This opinion is utterly rejected by R. Yitzchak HaLevi  and Gedalyahu Alon , who bring several proofs demonstrating clearly the positive attitude of Jewish Sages throughout the ages towards the war of the Hasmoneans and their miraculous victory.
The Gemara's focus on the miracle of the oil (and not the military victory) has likewise been explained as an attempt on the part of the Sages to base Judaism on religion alone, since "their ultimate ideal was a religious republic." In the words of R. Menachem Hacohen:
"The Sages of Israel, in establishing the festival of Chanuka for all generations, did not choose as the central theme the heroic deeds and the victory on the battlefield, but rather emphasized the spiritual aspect... This was done in order to avoid a situation whereby human deeds of heroism would be turned into a personality cult." 
The prophecy of the menora in the Book of Zekharia would appear to support this thesis, since its message - according to the angel who appears to the prophet - is:
"This is God's word to Zerubavel, saying: Not by strength nor by might, but rather by My spirit, says the Lord of Hosts." (Zekharia 4:6)
This would appear to imply that the menora represents the opposite of military heroism, and serves to emphasize "spirituality" instead.

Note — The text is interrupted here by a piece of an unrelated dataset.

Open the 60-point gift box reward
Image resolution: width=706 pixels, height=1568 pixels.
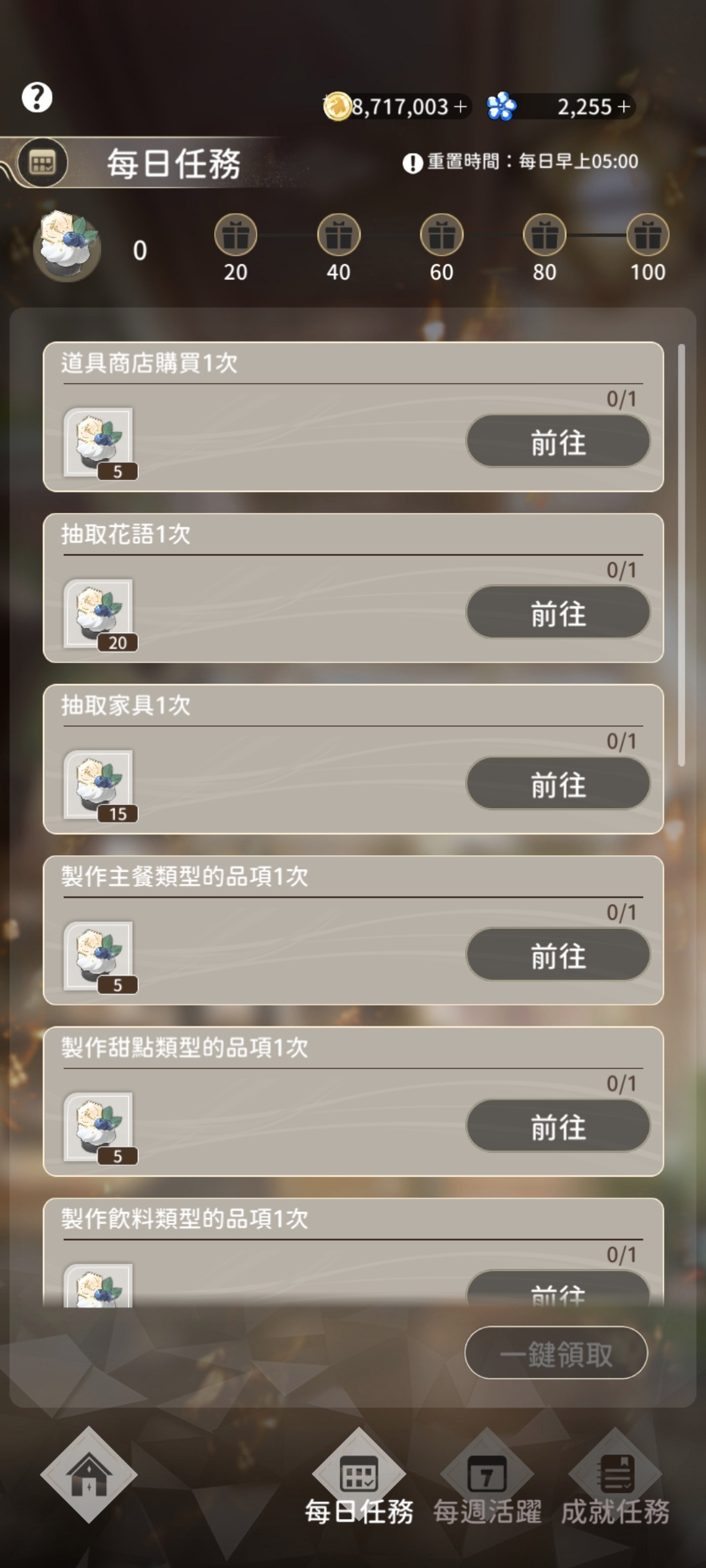click(x=441, y=235)
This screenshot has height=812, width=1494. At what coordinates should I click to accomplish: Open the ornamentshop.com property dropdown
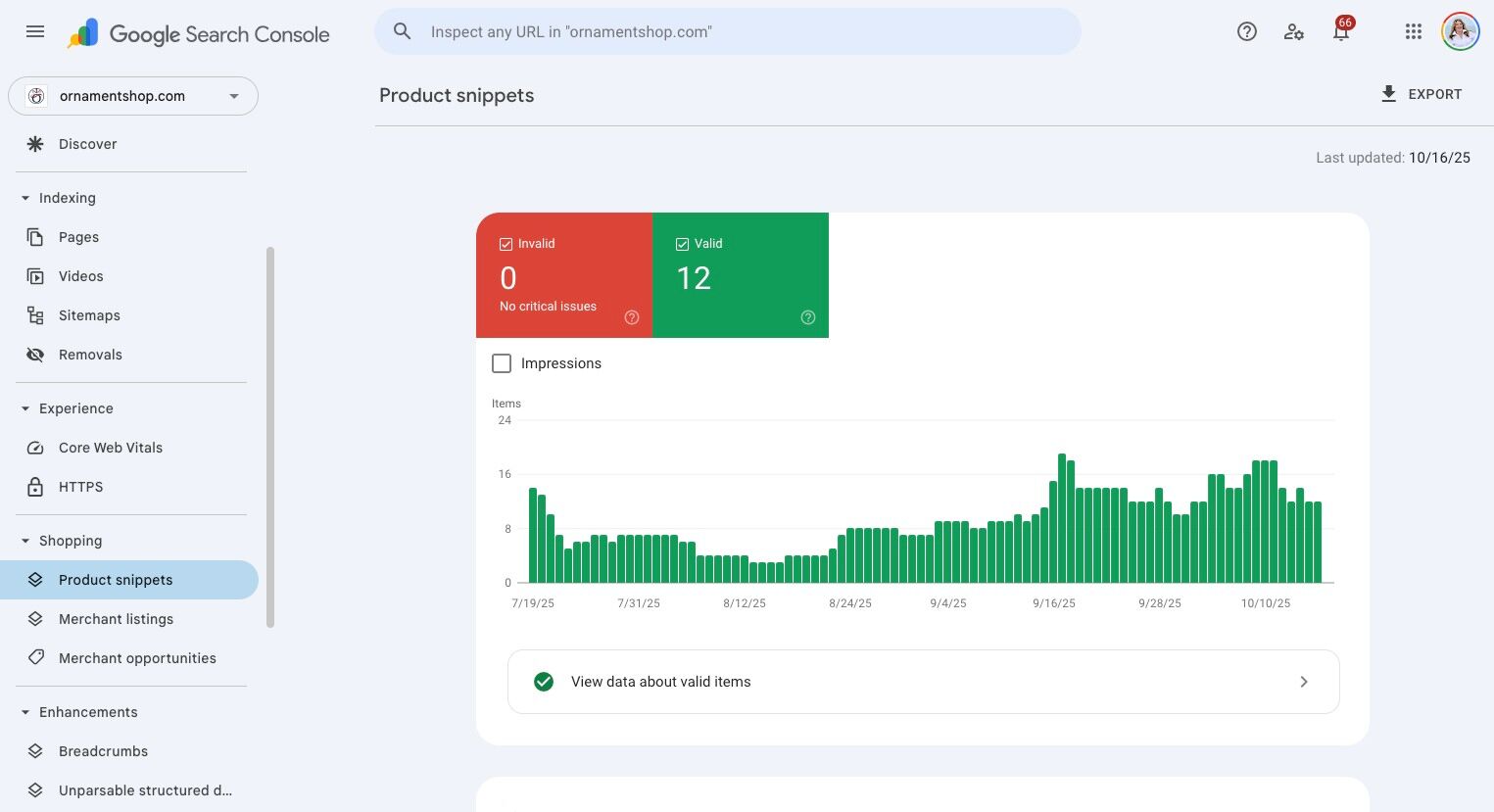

But I propose that this prophecy does not constitute any proof at all. The biblical expression (also used by the Sages), "Not... but rather..." is not meant as a complete negation of the subject, but rather serves to emphasize that it does not stand alone. In this instance the prophet is teaching that victory will come not ONLY by might and not ONLY by strength, but rather ALSO by God's spirit.
But putting aside the question of the relevance of this prophecy, the claim would still lack foundation. It is true that throughout the Midrash, Chazal follow in the footsteps of the prophets and oppose strongly any hint of personality cult or worship of human strength by emphasizing the concept of "God's war," His heroism, and the revelation of God's presence in the wars of Israel. But they never try to cover up historical facts or blur their details, nor do they ignore the significance of God's appearance in history through wars and acts of heroism.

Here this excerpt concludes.